Collected data entries
════
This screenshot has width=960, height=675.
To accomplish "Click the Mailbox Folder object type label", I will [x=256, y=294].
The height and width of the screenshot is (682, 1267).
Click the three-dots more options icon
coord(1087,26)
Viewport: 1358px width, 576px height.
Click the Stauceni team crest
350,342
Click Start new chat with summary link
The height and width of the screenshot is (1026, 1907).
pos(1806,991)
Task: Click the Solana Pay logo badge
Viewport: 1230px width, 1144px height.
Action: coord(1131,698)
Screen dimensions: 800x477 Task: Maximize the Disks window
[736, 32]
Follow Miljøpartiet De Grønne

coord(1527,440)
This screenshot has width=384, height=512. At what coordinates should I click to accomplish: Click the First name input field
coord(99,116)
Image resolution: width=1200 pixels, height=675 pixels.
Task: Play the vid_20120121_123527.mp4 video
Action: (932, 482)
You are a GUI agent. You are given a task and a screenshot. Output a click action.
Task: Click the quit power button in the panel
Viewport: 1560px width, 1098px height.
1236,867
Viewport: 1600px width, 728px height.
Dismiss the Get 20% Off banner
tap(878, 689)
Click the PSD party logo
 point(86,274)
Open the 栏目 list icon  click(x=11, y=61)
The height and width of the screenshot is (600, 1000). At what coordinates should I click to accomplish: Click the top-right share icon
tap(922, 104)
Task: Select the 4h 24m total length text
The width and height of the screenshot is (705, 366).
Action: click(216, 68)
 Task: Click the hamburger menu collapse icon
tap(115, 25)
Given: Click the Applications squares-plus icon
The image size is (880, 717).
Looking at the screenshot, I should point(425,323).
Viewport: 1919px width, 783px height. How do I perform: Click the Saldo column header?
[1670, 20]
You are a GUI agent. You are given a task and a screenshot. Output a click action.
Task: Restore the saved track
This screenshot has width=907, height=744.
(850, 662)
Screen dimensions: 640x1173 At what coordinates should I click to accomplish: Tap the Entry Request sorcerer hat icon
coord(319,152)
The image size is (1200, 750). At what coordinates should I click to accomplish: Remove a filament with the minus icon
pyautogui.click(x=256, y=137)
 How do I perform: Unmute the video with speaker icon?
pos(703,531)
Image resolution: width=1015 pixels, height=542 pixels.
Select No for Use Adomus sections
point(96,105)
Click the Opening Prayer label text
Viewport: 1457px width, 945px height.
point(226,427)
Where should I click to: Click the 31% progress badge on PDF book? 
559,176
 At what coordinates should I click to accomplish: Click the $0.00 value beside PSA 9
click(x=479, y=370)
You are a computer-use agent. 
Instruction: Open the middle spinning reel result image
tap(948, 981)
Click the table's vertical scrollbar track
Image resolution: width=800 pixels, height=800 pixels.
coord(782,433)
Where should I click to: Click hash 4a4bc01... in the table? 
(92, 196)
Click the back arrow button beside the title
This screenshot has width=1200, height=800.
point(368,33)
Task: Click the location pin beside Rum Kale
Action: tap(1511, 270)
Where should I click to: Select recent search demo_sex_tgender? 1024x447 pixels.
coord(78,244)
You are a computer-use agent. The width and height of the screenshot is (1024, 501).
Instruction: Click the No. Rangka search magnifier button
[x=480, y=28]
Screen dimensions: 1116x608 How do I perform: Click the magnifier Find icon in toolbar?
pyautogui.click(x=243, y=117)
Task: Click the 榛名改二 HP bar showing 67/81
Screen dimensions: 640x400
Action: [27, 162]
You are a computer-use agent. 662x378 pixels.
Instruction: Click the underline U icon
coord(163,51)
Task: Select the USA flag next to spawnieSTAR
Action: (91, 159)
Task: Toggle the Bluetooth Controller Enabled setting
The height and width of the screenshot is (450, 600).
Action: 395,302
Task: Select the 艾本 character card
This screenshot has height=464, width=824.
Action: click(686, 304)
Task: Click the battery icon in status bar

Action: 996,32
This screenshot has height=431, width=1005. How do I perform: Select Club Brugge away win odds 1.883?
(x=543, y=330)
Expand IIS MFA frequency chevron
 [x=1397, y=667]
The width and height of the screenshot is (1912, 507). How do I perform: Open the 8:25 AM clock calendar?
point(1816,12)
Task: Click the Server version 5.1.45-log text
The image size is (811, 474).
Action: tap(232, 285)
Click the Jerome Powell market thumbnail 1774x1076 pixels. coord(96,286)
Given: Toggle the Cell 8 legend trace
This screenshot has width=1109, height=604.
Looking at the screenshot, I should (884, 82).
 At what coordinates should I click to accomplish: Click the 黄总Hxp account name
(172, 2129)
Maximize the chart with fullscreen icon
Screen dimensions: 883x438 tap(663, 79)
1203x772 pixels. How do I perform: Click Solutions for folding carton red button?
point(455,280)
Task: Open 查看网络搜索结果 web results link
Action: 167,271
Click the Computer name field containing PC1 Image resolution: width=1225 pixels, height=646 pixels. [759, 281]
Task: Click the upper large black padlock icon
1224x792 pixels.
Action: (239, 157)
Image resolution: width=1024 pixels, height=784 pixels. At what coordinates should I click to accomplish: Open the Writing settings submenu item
════
Exercise description – From the entries above, write out only the lines starting at the line that holds "Task: Select the 4h 24m total length text" and ending at the line that holds "Click the back arrow button beside the title", keeping both and matching them exactly.

Written reply –
Task: Select the 4h 24m total length text
The width and height of the screenshot is (705, 366).
Action: click(216, 68)
 Task: Click the hamburger menu collapse icon
tap(115, 25)
Given: Click the Applications squares-plus icon
The image size is (880, 717).
Looking at the screenshot, I should point(425,323).
Viewport: 1919px width, 783px height. How do I perform: Click the Saldo column header?
[1670, 20]
You are a GUI agent. You are given a task and a screenshot. Output a click action.
Task: Restore the saved track
This screenshot has width=907, height=744.
(850, 662)
Screen dimensions: 640x1173 At what coordinates should I click to accomplish: Tap the Entry Request sorcerer hat icon
coord(319,152)
The image size is (1200, 750). At what coordinates should I click to accomplish: Remove a filament with the minus icon
pyautogui.click(x=256, y=137)
 How do I perform: Unmute the video with speaker icon?
pos(703,531)
Image resolution: width=1015 pixels, height=542 pixels.
Select No for Use Adomus sections
point(96,105)
Click the Opening Prayer label text
Viewport: 1457px width, 945px height.
point(226,427)
Where should I click to: Click the 31% progress badge on PDF book? 
559,176
 At what coordinates should I click to accomplish: Click the $0.00 value beside PSA 9
click(x=479, y=370)
You are a computer-use agent. 
Instruction: Open the middle spinning reel result image
tap(948, 981)
Click the table's vertical scrollbar track
Image resolution: width=800 pixels, height=800 pixels.
coord(782,433)
Where should I click to: Click hash 4a4bc01... in the table? 
(92, 196)
Click the back arrow button beside the title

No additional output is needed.